All pictures should be dropped, and only the lines from the top of the entries below through the line containing "The width and" repeated exactly, both ends included.

DATASET EXCERPTS section start

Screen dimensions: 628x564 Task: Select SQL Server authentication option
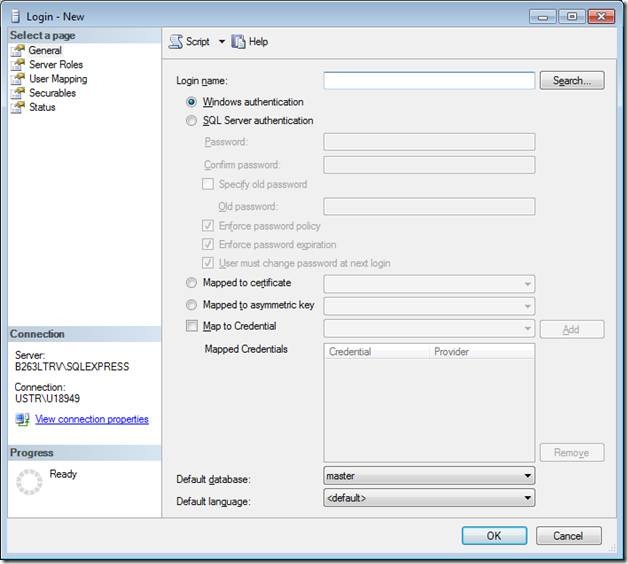[192, 121]
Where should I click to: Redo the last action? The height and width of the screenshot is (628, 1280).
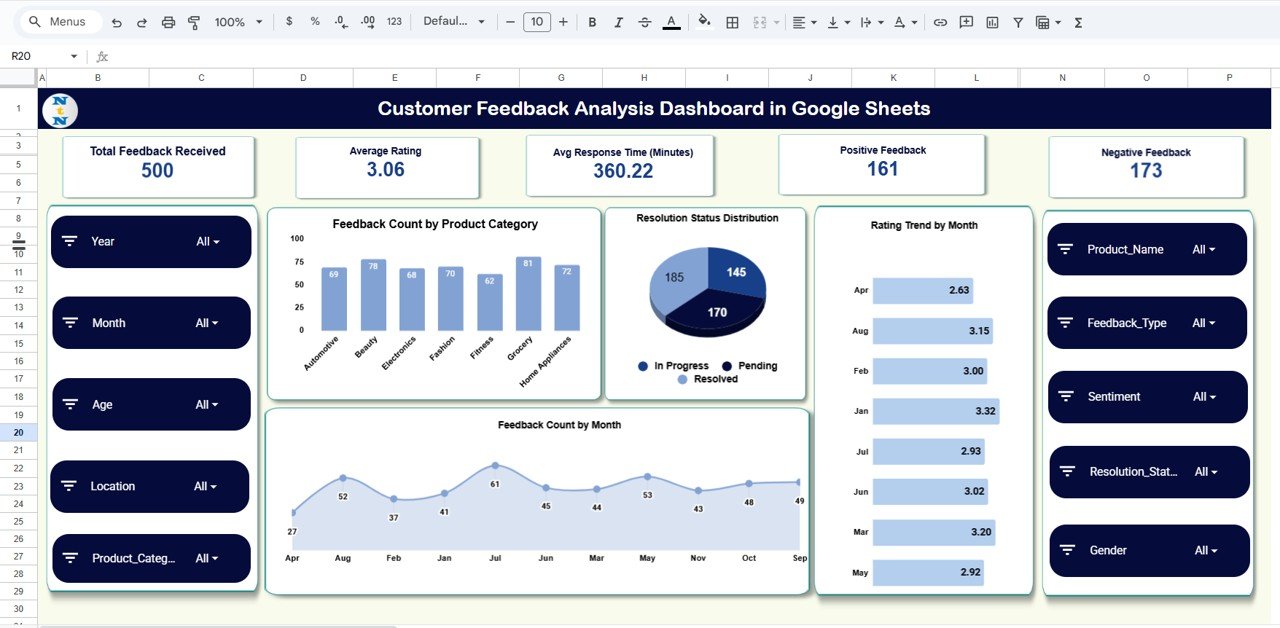point(142,20)
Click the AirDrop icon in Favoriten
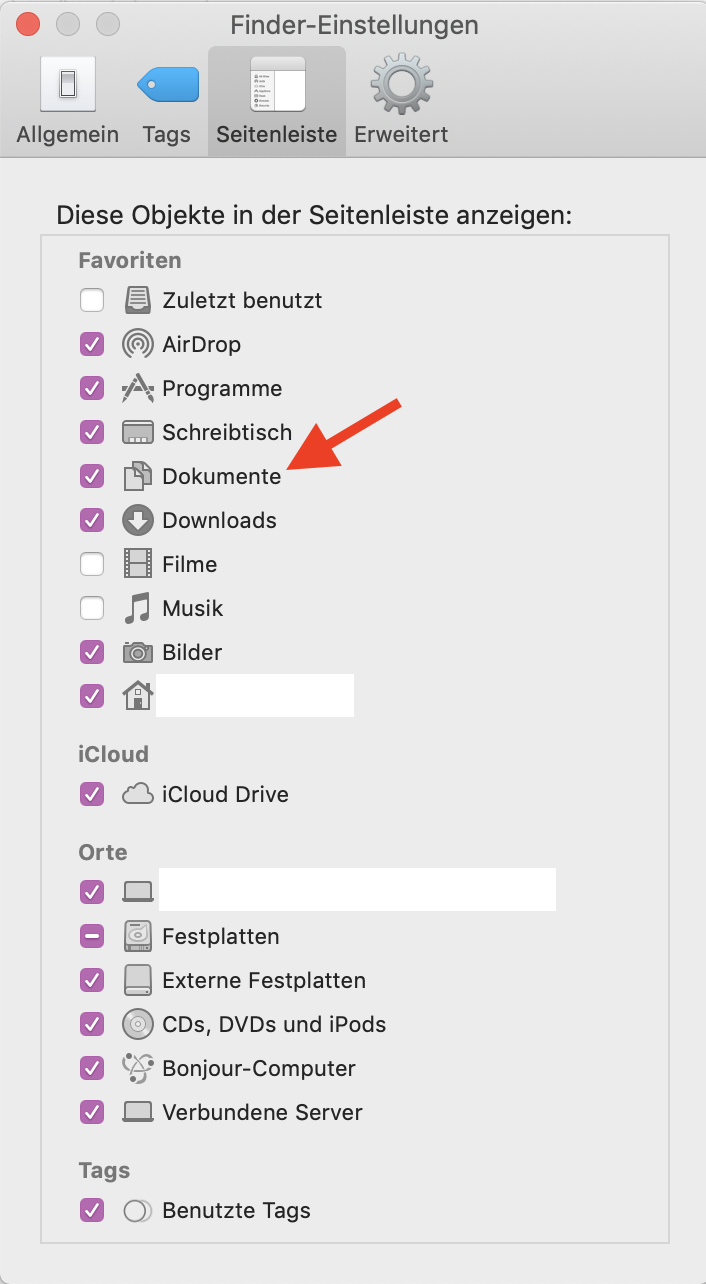The height and width of the screenshot is (1284, 706). [138, 345]
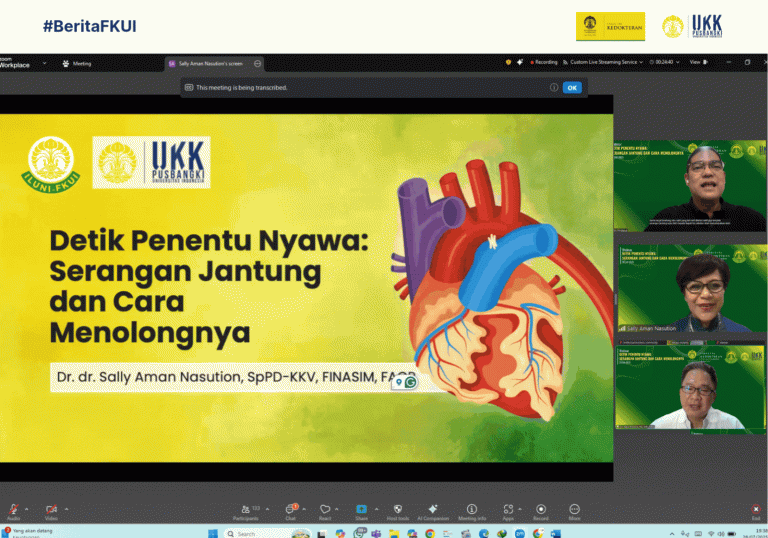Click OK on the transcription notice
Viewport: 768px width, 538px height.
click(x=572, y=88)
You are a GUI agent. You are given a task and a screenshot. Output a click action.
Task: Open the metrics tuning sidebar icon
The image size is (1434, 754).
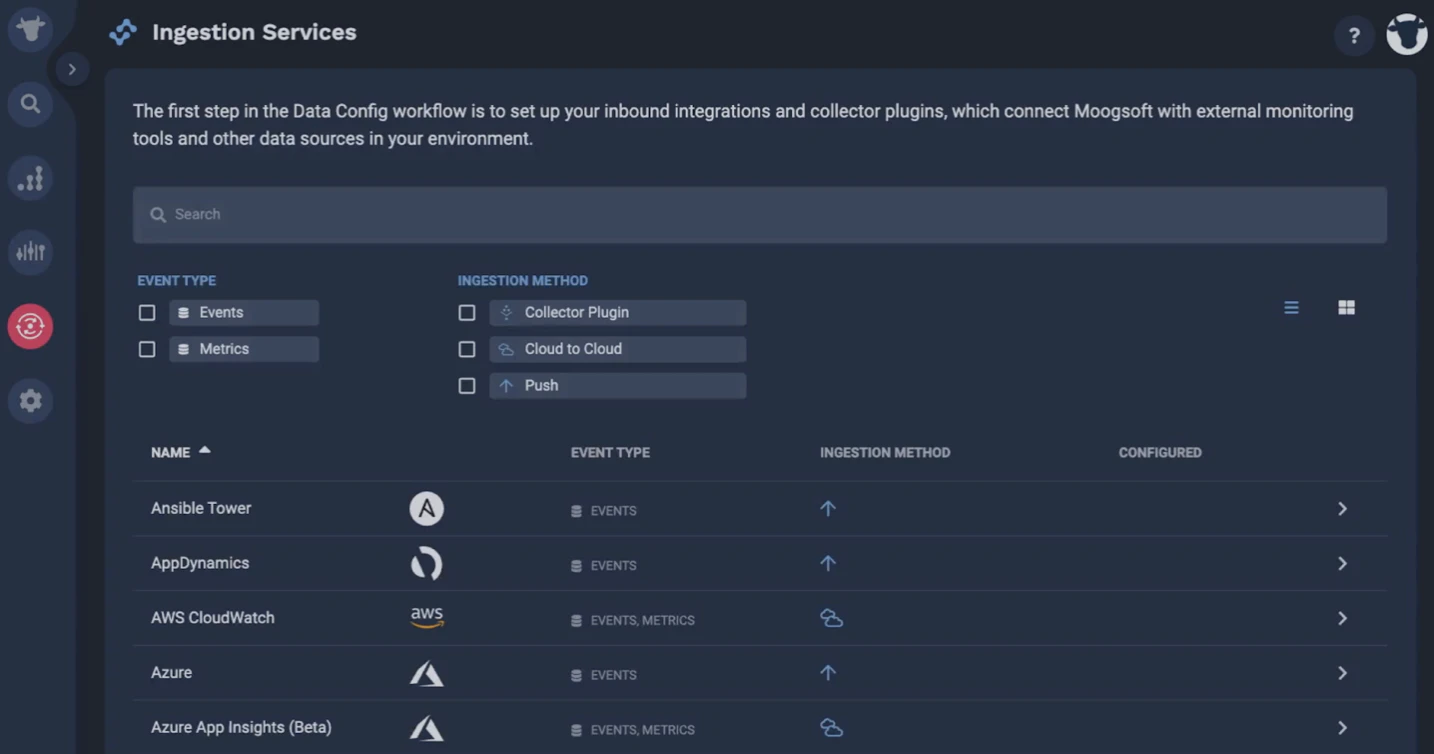[x=30, y=252]
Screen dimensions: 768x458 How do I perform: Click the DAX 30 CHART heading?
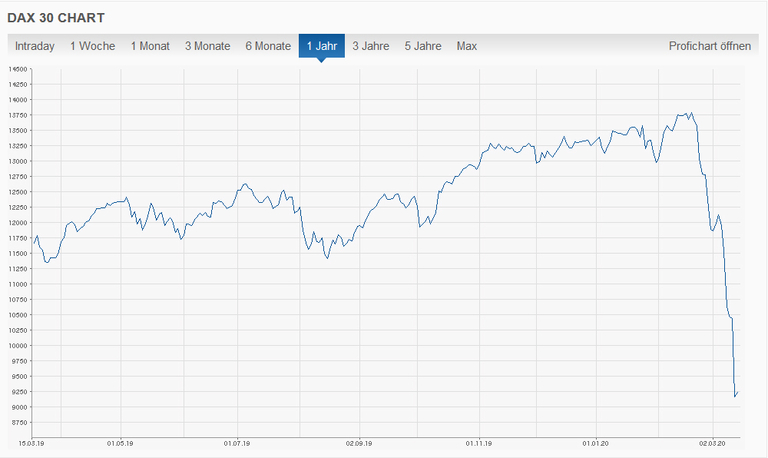click(x=55, y=18)
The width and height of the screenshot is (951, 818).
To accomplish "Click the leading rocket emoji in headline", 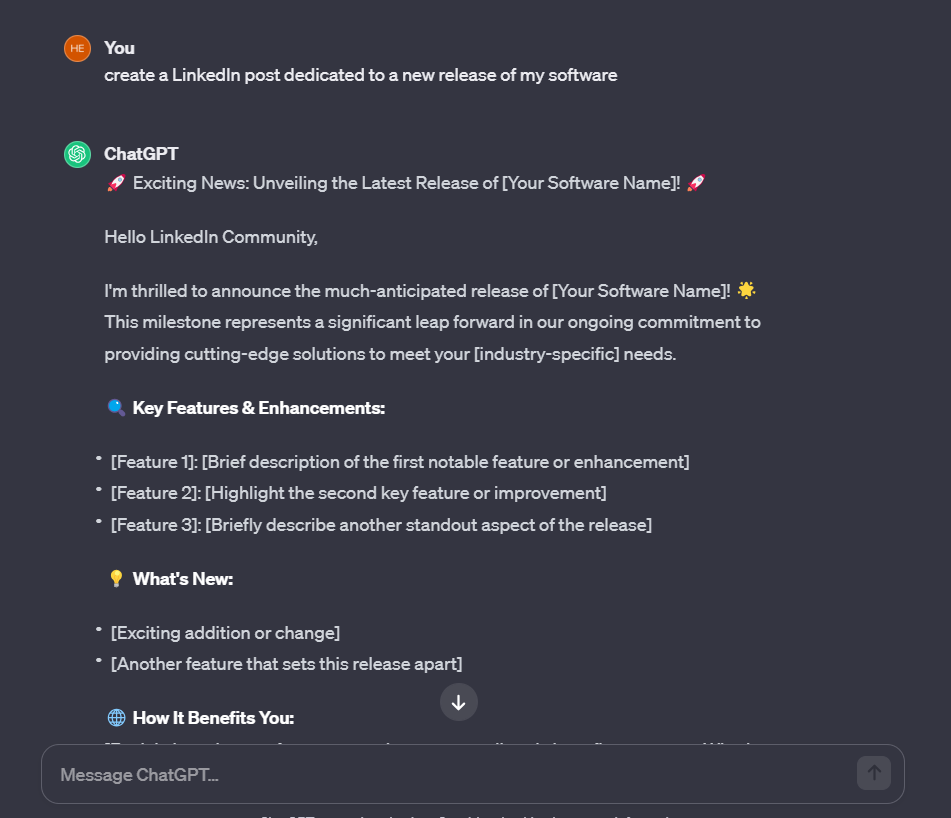I will tap(116, 183).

DATASET EXCERPTS section end

RESULT:
Screen dimensions: 628x564 Task: Select SQL Server authentication option
[192, 121]
Where should I click to: Redo the last action? The height and width of the screenshot is (628, 1280).
point(142,20)
Click the AirDrop icon in Favoriten
The height and width of the screenshot is (1284, 706). [138, 345]
Click OK on the transcription notice
Viewport: 768px width, 538px height.
click(x=572, y=88)
You are a GUI agent. You are given a task and a screenshot. Output a click action.
Task: Open the metrics tuning sidebar icon
The image size is (1434, 754).
[x=30, y=252]
Screen dimensions: 768x458 How do I perform: Click the DAX 30 CHART heading?
click(x=55, y=18)
The width and height of the screenshot is (951, 818).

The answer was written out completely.